SUPPLIED DATA:
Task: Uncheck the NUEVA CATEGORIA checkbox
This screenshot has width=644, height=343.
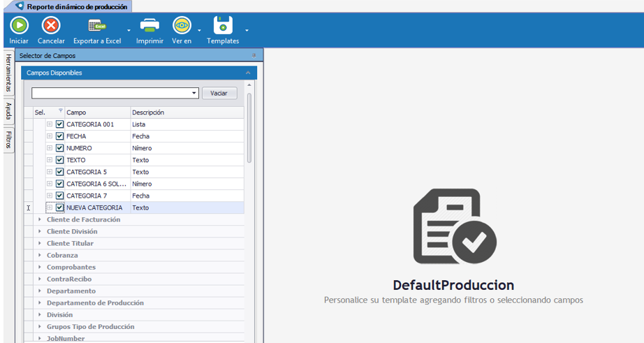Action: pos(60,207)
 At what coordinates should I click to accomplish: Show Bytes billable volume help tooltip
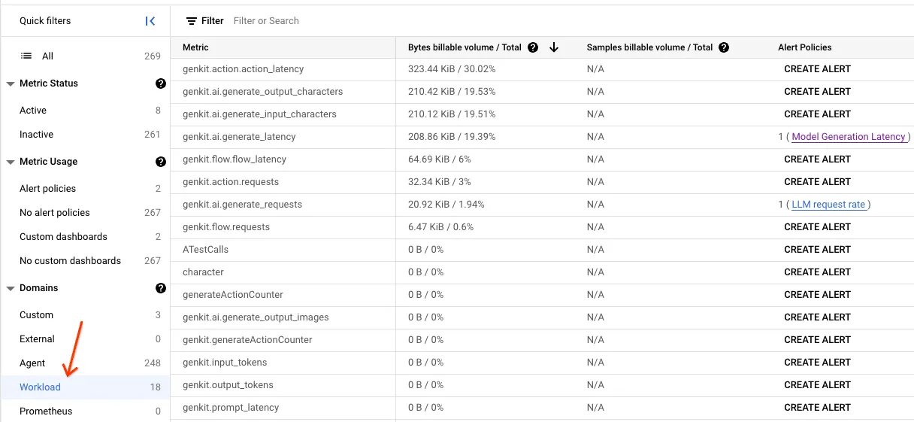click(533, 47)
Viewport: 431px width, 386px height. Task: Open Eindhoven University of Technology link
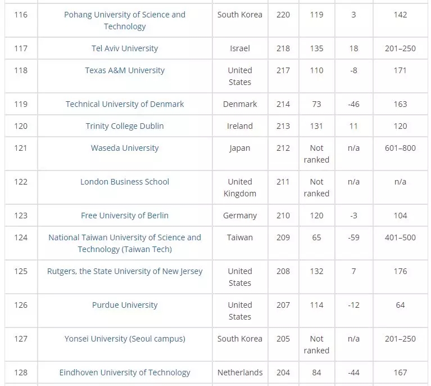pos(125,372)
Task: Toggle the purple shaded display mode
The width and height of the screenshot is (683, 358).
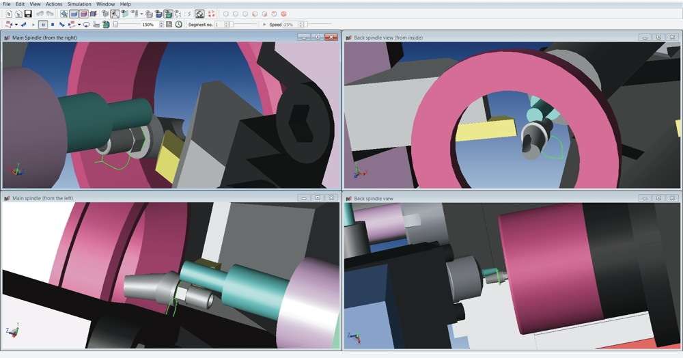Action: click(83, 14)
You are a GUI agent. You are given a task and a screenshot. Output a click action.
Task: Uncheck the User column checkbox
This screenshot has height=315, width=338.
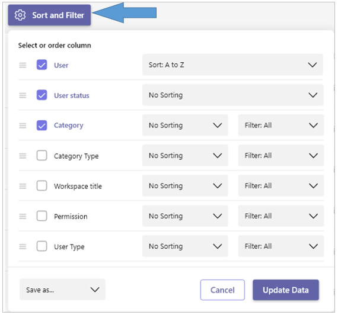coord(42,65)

WHAT THE TASK ASKS: Check each line of the records above, and copy those that hold the word "Uncheck".

ANSWER FOR THE TASK:
Task: Uncheck the NUEVA CATEGORIA checkbox
Task: Uncheck the User column checkbox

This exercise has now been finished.